The paper was published in a recent issue of the journal Psychological Science in the Public Interest. Other co-authors include Yukiko Uchida, professor of psychology at Kyoto University; Amrita Maitreyi, a research associate at Stanford SPARQ, a behavioral science “do tank” where Markus serves as faculty co-director; and Angela Yang, who earned a bachelor’s degree in psychology from Stanford in 2022.

Bridging empirical research and public policy

Over the course of their research, Markus, Tsai, and colleagues synthesized decades of studies in cultural psychology, which explores how culture affects people’s feelings and actions. The researchers then linked these empirical findings to statements made by high-level governmental and organizational decision-makers in the studied countries and to the different national responses during the pandemic.

The researchers identified six contrasting pairs of defaults (See Figure 1) that people and organizations in the U.S. and in some East Asian nations relied on when grappling with pandemic-related questions such as “How should I feel about this crisis?” and “Will it happen to me or us?”

Figure 1. Cultural defaults affecting coronavirus pandemic response

Optimism-uniqueness

Realism-similarity

Single cause

Multiple causes

Higher emotional arousal

Lower emotional arousal

Influence and control

Wait and adjust

Personal choice and self-regulation

Social choice and social regulation

Promotion

Prevention

The researchers identified six sets of contrasting cultural defaults that affected how people in the United States and in some East Asian countries responded to the COVID-19 pandemic. Cultural defaults are habits of thinking, feeling, and acting in a particular society. (Credit: Markus et al.).

For example, in U.S. cultural contexts, many people were initially optimistic that COVID-19 would not be much of a problem and that it wouldn’t happen to them. This is behavior related to what the researchers call the optimism-uniqueness default. In contrast, in some East Asian cultural contexts, the common response was more realistic, and people assumed that the crisis would affect them. This is in line with the realism-similarity default the researchers identified.
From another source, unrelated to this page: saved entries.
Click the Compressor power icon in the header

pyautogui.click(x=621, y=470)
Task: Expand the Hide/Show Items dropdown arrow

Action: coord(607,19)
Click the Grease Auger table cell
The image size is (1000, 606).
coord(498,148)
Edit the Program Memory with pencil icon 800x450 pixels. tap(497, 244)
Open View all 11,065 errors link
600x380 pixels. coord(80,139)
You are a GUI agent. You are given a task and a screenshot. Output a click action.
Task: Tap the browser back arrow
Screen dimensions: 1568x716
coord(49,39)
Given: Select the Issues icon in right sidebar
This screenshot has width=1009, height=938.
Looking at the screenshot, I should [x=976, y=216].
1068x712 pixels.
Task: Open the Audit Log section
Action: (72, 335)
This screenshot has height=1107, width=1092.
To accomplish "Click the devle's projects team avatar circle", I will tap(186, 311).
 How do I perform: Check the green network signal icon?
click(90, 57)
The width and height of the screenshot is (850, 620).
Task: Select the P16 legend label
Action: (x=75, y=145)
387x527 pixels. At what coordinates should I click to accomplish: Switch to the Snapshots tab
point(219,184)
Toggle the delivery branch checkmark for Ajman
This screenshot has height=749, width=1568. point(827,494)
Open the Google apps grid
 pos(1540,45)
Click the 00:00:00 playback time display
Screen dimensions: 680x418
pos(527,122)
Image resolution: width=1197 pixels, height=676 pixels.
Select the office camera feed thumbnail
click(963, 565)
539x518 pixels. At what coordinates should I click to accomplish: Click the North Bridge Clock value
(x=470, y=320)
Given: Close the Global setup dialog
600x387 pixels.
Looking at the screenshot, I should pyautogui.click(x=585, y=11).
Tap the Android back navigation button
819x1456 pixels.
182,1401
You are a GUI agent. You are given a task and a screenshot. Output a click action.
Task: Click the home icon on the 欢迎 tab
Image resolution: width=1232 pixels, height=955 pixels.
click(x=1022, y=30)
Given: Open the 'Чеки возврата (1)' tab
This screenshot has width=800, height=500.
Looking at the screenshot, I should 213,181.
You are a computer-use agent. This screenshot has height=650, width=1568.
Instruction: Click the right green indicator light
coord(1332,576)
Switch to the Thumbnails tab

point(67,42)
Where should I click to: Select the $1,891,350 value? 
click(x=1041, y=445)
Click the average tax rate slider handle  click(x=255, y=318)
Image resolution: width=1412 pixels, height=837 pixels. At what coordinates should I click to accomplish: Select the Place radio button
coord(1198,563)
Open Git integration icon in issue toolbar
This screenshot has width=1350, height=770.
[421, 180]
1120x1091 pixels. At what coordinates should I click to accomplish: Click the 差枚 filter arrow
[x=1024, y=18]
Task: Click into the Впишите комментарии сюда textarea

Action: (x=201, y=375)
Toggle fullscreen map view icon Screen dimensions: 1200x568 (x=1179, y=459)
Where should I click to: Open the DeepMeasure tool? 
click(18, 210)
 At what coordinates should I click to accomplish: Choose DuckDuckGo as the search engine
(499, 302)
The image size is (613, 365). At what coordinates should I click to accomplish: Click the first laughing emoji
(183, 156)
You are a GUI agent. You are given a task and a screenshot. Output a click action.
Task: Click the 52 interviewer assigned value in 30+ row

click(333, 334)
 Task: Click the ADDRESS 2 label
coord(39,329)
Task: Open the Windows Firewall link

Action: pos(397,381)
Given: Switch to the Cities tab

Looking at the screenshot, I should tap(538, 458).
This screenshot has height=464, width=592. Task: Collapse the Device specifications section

These defaults were mirrored in the statements of high-level decision-makers.

For example, Anthony Fauci, former head of the National Institute of Allergy and Infectious Diseases in the U.S., initially said of the novel coronavirus that although “you need to take it seriously … this is not a major threat to the people of the United States.” Conversely, the prime minister of Japan at the time, Shinzo Abe, said, “Fighting an enemy that is hard to see and to understand is not easy” and “This is most certainly not someone else’s problem.”

Because of their respective cultural defaults, the highly individualistic U.S. handled some aspects of the pandemic much less effectively than collectivist East Asia. “An infectious disease violates the American assumptions that people are separate and independent,” Tsai said. East Asians tend to view themselves as connected and interdependent, are generally more cognizant of the impact their actions can have on others, and are more used to adjusting their behavior to fit with others, the paper authors explained.

Keeping culture in mind for public health

The journal invited thought leaders to comment on the paper. Ichiro Kawachi, the John L. Loeb and Frances Lehman Loeb Professor of Social Epidemiology at the Harvard T.H. Chan School of Public Health, praised the authors’ work, writing that their arguments “represent an important advance in our understanding of the public health response to the pandemic. Culture is frequently listed as a macro-level driver of population health … yet seldom analyzed in any depth.”

“As we are planning, we must also enlist the help of more social scientists who can help us navigate the culture and systems that we have built,” wrote Sara Cody, the director of the Santa Clara County (CA) Public Health Department and a second commenter on the paper. She added that U.S. defaults “all conspire to make the practice of public health, at times, a Sisyphean endeavor ... we need to make plans that embed and require interdependence.”